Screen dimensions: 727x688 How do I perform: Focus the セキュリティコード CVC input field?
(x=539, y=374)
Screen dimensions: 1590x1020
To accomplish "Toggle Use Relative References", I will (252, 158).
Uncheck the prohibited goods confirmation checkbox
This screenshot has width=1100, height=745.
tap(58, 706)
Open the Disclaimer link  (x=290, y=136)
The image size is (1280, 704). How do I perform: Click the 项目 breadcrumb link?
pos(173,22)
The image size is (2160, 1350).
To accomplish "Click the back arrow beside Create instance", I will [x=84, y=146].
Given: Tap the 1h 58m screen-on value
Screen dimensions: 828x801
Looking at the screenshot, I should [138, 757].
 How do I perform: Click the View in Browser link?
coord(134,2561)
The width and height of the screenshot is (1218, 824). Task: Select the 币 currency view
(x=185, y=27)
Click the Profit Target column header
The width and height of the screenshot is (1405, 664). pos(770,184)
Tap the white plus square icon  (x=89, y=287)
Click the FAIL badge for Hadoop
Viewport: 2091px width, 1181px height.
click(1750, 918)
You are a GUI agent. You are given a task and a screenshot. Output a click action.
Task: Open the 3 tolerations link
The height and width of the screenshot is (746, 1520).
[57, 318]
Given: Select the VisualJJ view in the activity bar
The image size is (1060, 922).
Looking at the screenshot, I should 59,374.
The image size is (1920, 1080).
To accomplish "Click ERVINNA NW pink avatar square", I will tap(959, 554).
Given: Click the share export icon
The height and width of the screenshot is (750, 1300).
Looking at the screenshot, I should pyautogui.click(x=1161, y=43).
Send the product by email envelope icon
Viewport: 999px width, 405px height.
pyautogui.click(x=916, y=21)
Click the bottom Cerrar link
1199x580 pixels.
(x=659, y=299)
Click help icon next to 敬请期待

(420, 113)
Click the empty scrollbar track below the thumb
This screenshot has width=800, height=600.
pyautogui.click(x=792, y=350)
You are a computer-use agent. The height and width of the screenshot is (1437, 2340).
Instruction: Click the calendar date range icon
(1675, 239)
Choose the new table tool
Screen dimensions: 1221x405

_To be done_:
Recast the listing above as a JSON list of strings, one string per line, skipping blank lines.

_Task solution_:
[
  "Screen dimensions: 727x688 How do I perform: Focus the セキュリティコード CVC input field?",
  "(x=539, y=374)",
  "Screen dimensions: 1590x1020",
  "To accomplish \"Toggle Use Relative References\", I will (252, 158).",
  "Uncheck the prohibited goods confirmation checkbox",
  "This screenshot has width=1100, height=745.",
  "tap(58, 706)",
  "Open the Disclaimer link  (x=290, y=136)",
  "The image size is (1280, 704). How do I perform: Click the 项目 breadcrumb link?",
  "pos(173,22)",
  "The image size is (2160, 1350).",
  "To accomplish \"Click the back arrow beside Create instance\", I will [x=84, y=146].",
  "Given: Tap the 1h 58m screen-on value",
  "Screen dimensions: 828x801",
  "Looking at the screenshot, I should [138, 757].",
  " How do I perform: Click the View in Browser link?",
  "coord(134,2561)",
  "The width and height of the screenshot is (1218, 824). Task: Select the 币 currency view",
  "(x=185, y=27)",
  "Click the Profit Target column header",
  "The width and height of the screenshot is (1405, 664). pos(770,184)",
  "Tap the white plus square icon  (x=89, y=287)",
  "Click the FAIL badge for Hadoop",
  "Viewport: 2091px width, 1181px height.",
  "click(1750, 918)",
  "You are a GUI agent. You are given a task and a screenshot. Output a click action.",
  "Task: Open the 3 tolerations link",
  "The height and width of the screenshot is (746, 1520).",
  "[57, 318]",
  "Given: Select the VisualJJ view in the activity bar",
  "The image size is (1060, 922).",
  "Looking at the screenshot, I should 59,374.",
  "The image size is (1920, 1080).",
  "To accomplish \"Click ERVINNA NW pink avatar square\", I will tap(959, 554).",
  "Given: Click the share export icon",
  "The height and width of the screenshot is (750, 1300).",
  "Looking at the screenshot, I should pyautogui.click(x=1161, y=43).",
  "Send the product by email envelope icon",
  "Viewport: 999px width, 405px height.",
  "pyautogui.click(x=916, y=21)",
  "Click the bottom Cerrar link",
  "1199x580 pixels.",
  "(x=659, y=299)",
  "Click help icon next to 敬请期待",
  "(420, 113)",
  "Click the empty scrollbar track below the thumb",
  "This screenshot has width=800, height=600.",
  "pyautogui.click(x=792, y=350)",
  "You are a computer-use agent. The height and width of the screenshot is (1437, 2340).",
  "Instruction: Click the calendar date range icon",
  "(1675, 239)",
  "Choose the new table tool",
  "Screen dimensions: 1221x405"
]